Sur les exonérations, pour ce qui est de la retraite, elles sont compensées, sauf pour celles concernant les heures supplémentaires, dont l'impact financier relève de l'épaisseur du trait.
S'agissant des étrangers, notre système de retraite ouvre des droits dès lors qu'une personne travaille en France, qu'elle soit française ou étrangère. Ce système contributif repose sur une logique différente de celle de l'Aspa, qui est un dispositif de solidarité nationale. Pour toucher cette aide, il faut vivre au moins six mois en France et avoir eu auparavant une résidence légale de dix ans dans notre pays. J'ajoute que la réciproque est vraie : heureusement qu'il y a une reconnaissance internationale des droits à la retraite pour les Français qui travaillent à l'étranger et bénéficient de retraites étrangères de retour dans notre pays !

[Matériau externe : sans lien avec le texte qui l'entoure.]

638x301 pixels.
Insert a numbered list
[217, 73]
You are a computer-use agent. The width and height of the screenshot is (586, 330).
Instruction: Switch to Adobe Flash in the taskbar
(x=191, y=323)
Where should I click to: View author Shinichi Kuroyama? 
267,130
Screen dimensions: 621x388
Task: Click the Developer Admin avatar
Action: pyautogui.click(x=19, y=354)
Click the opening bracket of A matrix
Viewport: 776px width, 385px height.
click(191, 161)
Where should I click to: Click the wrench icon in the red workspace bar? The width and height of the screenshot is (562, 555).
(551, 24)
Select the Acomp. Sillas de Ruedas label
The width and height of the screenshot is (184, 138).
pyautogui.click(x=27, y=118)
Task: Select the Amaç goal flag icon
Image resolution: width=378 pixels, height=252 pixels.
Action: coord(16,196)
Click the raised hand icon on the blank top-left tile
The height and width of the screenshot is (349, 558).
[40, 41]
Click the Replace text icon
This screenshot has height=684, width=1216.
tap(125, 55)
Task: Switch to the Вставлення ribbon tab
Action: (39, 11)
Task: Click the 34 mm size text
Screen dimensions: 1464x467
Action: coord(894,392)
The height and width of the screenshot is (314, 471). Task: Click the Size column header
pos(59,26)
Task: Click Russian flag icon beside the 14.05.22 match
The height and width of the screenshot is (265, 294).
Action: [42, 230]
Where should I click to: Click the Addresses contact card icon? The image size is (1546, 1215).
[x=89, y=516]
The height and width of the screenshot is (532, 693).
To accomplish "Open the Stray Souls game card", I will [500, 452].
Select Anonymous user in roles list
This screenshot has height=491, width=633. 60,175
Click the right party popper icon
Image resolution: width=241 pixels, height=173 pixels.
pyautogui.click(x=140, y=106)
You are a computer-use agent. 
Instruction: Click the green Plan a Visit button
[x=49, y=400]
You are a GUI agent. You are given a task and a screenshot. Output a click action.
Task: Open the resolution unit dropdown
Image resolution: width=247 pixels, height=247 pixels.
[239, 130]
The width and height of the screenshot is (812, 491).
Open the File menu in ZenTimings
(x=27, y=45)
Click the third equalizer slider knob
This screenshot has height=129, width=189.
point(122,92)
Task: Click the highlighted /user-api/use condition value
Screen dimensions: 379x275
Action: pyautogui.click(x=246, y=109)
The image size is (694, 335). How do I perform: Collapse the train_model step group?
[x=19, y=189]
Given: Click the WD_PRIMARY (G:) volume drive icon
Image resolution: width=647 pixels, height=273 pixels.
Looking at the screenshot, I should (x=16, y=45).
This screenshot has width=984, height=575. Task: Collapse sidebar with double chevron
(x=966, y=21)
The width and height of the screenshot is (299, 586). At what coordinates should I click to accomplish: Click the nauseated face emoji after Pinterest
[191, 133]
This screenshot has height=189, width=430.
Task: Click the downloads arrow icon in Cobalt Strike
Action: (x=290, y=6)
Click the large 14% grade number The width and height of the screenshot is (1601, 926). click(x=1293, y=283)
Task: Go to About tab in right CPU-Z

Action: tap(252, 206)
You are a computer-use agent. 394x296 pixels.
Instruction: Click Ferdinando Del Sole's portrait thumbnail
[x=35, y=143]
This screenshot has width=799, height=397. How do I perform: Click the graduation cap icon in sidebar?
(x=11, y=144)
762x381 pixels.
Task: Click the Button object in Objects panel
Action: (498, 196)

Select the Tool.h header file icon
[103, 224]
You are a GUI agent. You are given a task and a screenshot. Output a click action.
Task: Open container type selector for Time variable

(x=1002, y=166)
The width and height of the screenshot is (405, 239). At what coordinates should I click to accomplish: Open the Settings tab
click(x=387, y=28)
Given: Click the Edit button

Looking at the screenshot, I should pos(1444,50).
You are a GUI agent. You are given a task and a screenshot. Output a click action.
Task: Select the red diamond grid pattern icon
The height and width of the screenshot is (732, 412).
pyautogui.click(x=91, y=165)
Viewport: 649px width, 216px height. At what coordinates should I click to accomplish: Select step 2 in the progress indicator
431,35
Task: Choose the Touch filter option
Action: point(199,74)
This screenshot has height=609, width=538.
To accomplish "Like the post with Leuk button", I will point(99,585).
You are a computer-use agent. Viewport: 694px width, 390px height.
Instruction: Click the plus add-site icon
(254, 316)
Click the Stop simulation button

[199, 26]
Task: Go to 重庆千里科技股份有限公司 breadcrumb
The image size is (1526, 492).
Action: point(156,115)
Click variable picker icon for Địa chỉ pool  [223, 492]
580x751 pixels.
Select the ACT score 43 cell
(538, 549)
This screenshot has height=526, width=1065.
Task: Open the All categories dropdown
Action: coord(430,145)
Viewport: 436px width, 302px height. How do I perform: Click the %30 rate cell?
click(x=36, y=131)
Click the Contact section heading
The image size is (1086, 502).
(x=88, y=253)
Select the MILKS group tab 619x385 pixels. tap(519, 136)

Sur la capitalisation, nous n'écartons aucun paradigme. Des réunions du COR ont été consacrées à l'épargne retraite. Les dispositifs de capitalisation, les produits d'épargne retraite peuvent être rendus obligatoires par un accord collectif dans une entreprise, mais pour l'essentiel ils sont facultatifs. Notre système de retraite par répartition est, en comparaison internationale, relativement généreux. Je vois mal les actifs d'aujourd'hui cotiser en répartition pour la retraite de leurs anciens et en capitalisation pour eux-mêmes.